*** Begin section ***

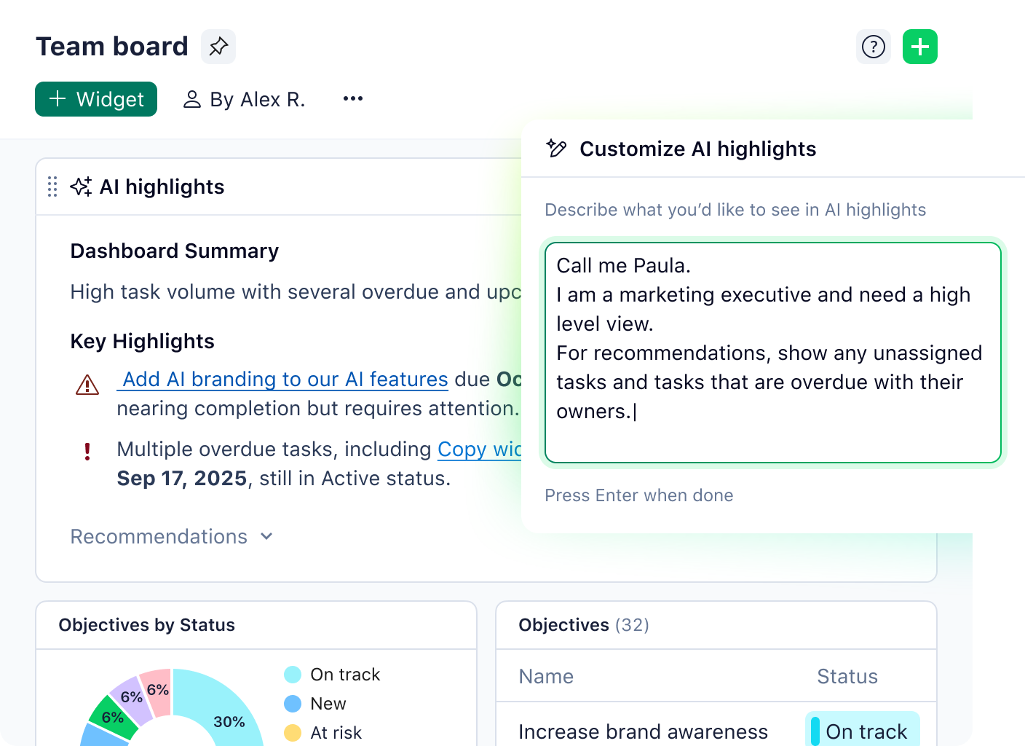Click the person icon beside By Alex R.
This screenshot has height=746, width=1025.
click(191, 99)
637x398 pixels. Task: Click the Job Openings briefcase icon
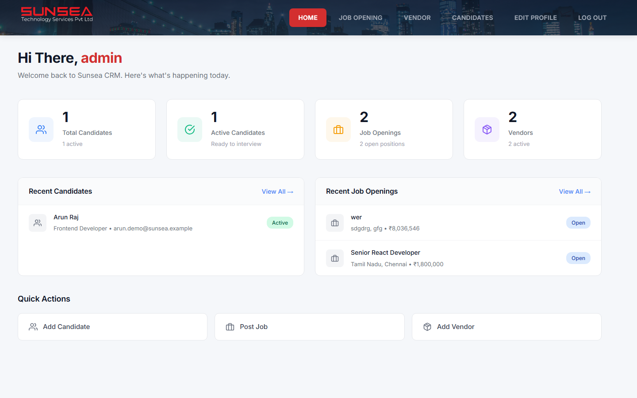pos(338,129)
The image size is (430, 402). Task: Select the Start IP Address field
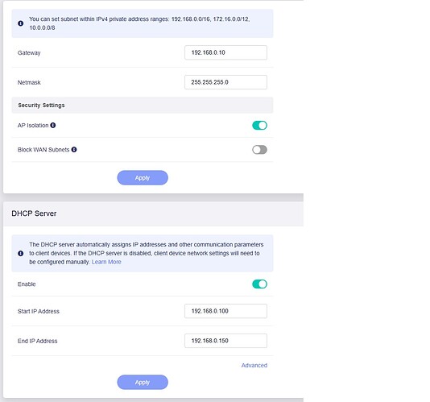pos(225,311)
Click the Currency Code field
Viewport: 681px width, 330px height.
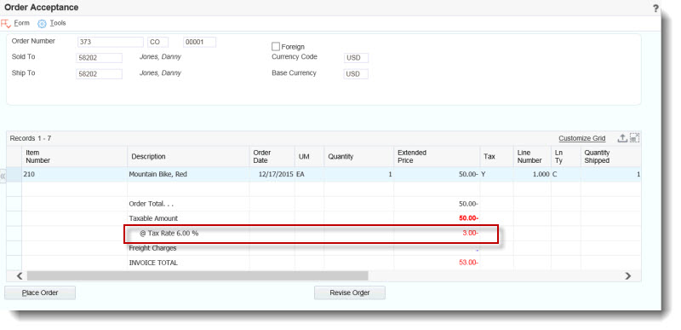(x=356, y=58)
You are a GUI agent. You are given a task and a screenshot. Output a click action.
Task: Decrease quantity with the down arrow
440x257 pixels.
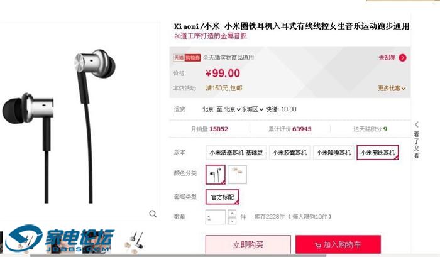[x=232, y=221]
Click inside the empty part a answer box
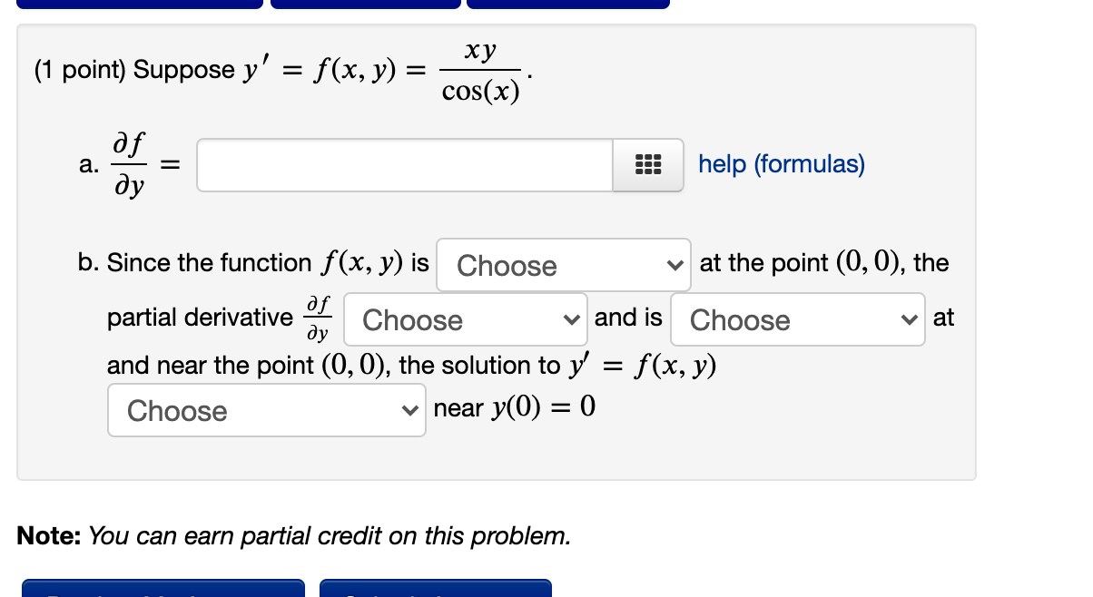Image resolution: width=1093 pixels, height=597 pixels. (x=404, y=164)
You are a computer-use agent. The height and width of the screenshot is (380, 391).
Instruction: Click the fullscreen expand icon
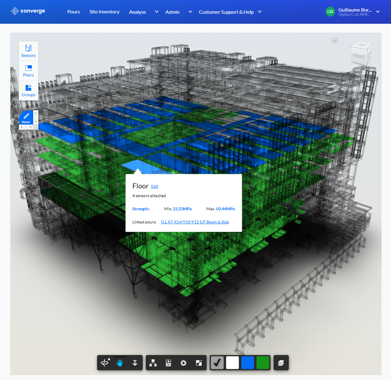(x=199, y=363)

*** End section ***
*** Begin section ***

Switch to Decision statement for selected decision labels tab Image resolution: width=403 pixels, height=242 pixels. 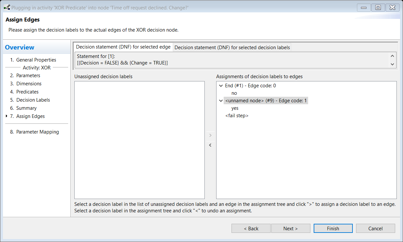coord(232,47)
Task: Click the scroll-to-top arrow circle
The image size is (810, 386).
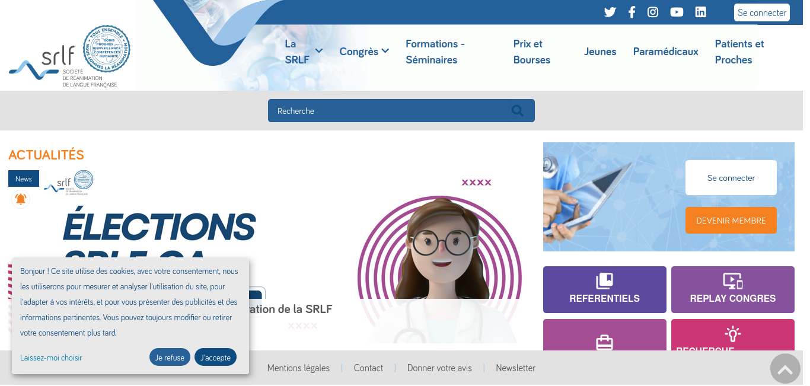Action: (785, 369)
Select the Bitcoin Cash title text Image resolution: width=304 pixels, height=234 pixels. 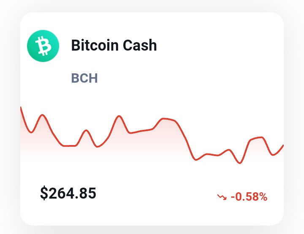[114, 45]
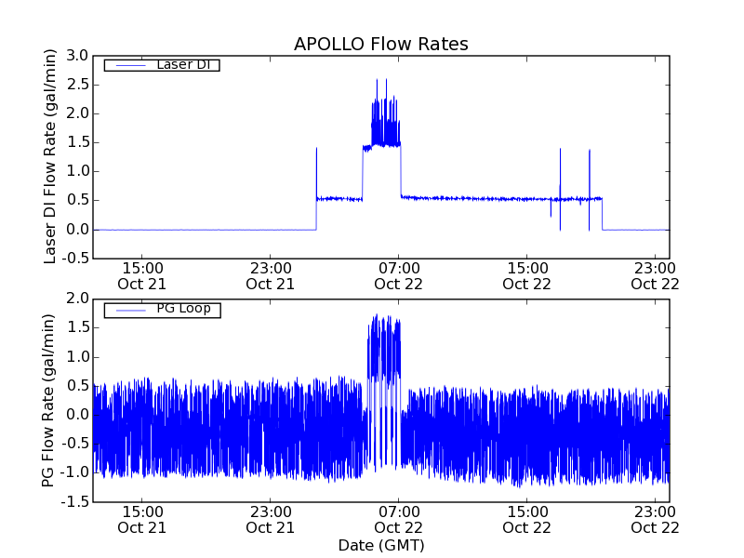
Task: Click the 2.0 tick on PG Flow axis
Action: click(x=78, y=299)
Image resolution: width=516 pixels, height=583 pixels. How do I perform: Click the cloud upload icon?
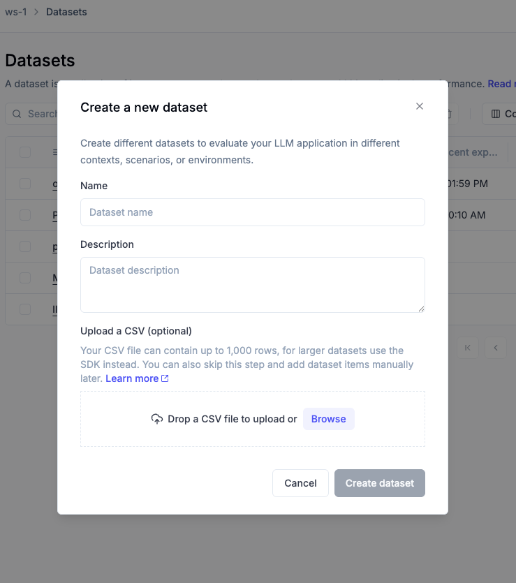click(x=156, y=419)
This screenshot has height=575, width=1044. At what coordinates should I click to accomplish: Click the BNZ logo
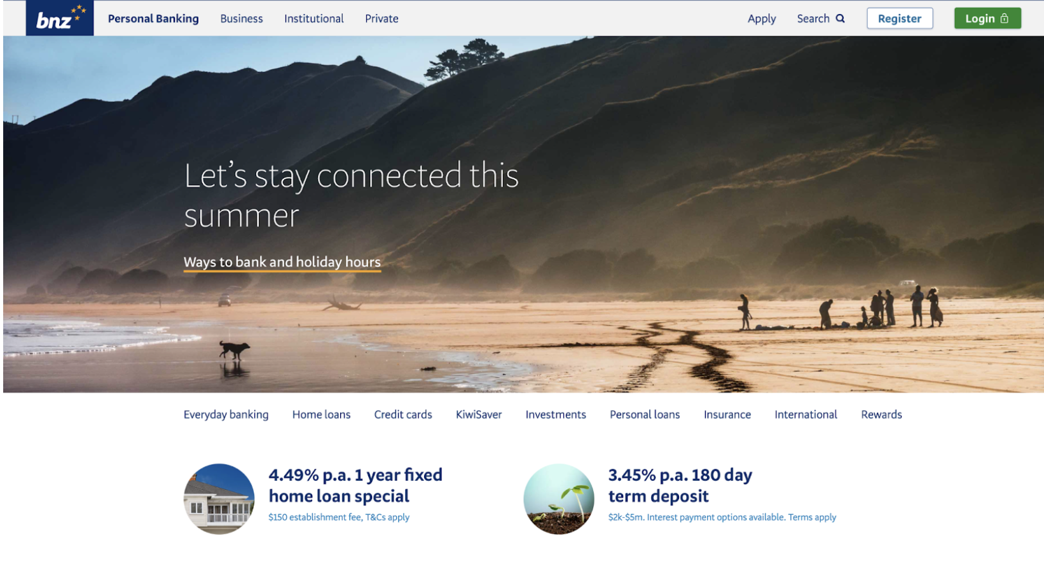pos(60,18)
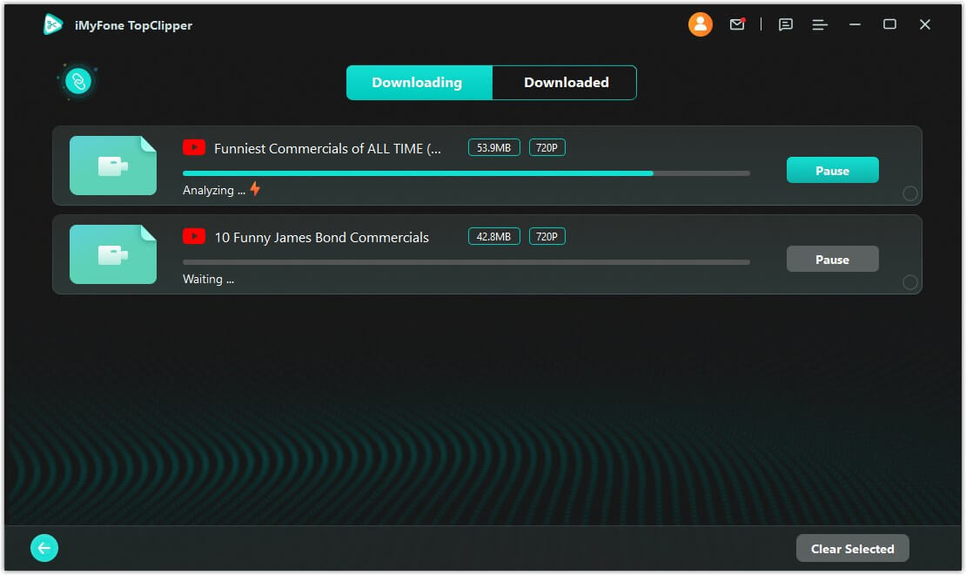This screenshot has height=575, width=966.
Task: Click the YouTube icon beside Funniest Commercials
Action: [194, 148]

*** End section ***

▸ What the task asks
Each line of the data that includes "arrow" should be copied.

▸ Result for this exercise
Task: Decrease quantity with the down arrow
Task: Click the scroll-to-top arrow circle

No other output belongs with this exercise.